### Problem details
Where the data below shows a picture, leave that picture out and copy the rest exactly.
Start of Dataset excerpts
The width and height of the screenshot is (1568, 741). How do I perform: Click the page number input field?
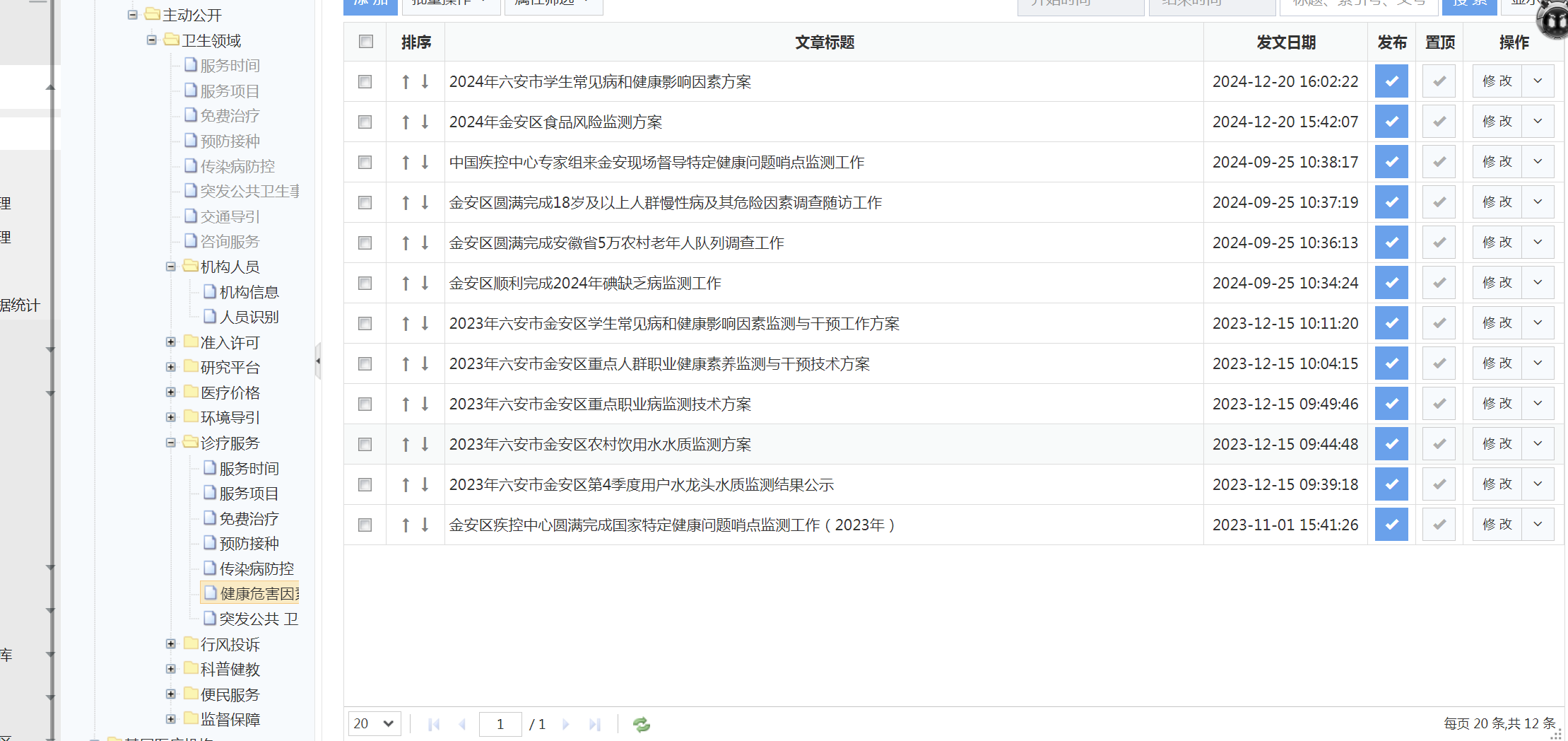pos(500,724)
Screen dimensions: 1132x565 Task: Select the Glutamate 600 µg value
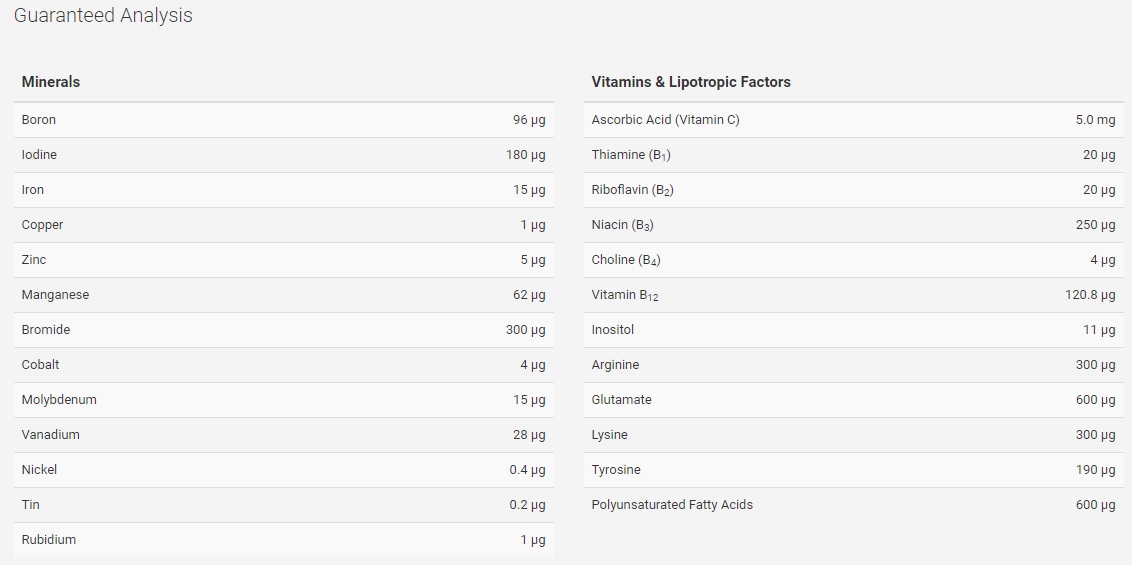[1095, 400]
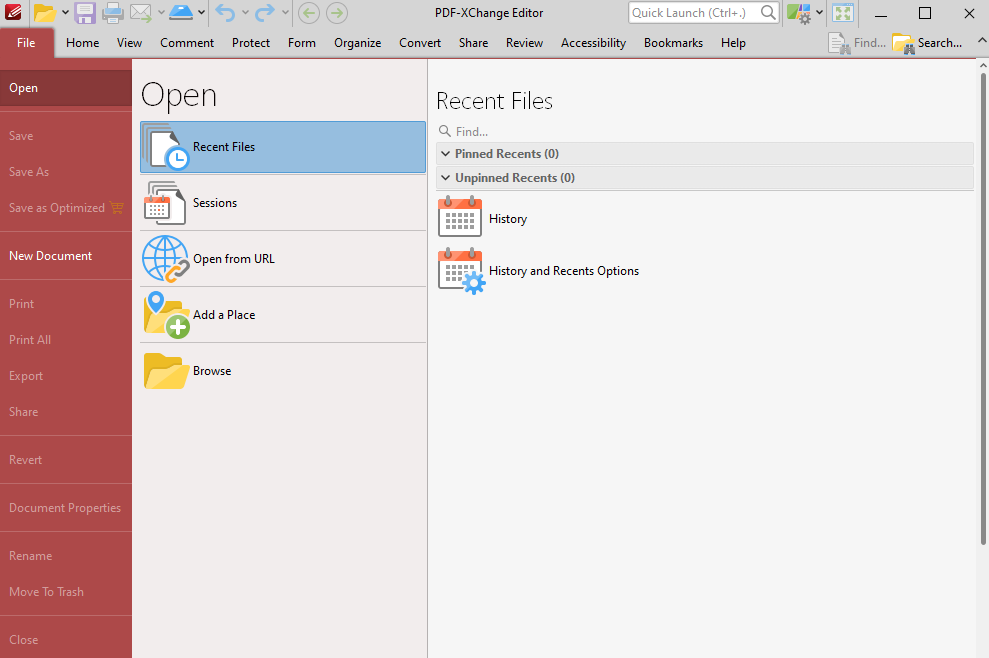This screenshot has height=658, width=989.
Task: Click the Save icon in quick access toolbar
Action: (x=85, y=12)
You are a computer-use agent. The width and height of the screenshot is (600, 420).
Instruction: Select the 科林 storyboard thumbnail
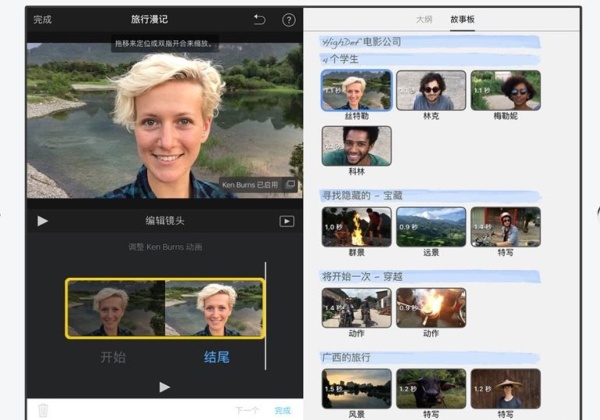tap(357, 146)
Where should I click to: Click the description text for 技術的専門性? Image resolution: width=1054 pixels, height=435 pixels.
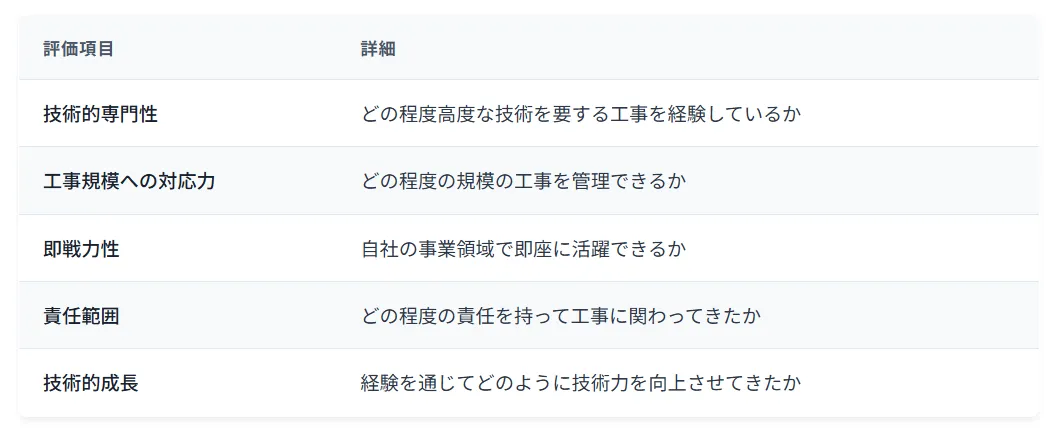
End of Dataset excerpts
### Exercise response
The width and height of the screenshot is (1568, 741). How do I perform: Click the page number input field?
pos(500,724)
Screen dimensions: 1132x565 Task: Select the Glutamate 600 µg value
[1095, 400]
This screenshot has height=658, width=989.
Task: Click the Save icon in quick access toolbar
Action: (x=85, y=12)
You are a computer-use agent. The width and height of the screenshot is (600, 420).
Instruction: Select the 科林 storyboard thumbnail
tap(357, 146)
Where should I click to: Click the description text for 技術的専門性? Image resolution: width=1054 pixels, height=435 pixels.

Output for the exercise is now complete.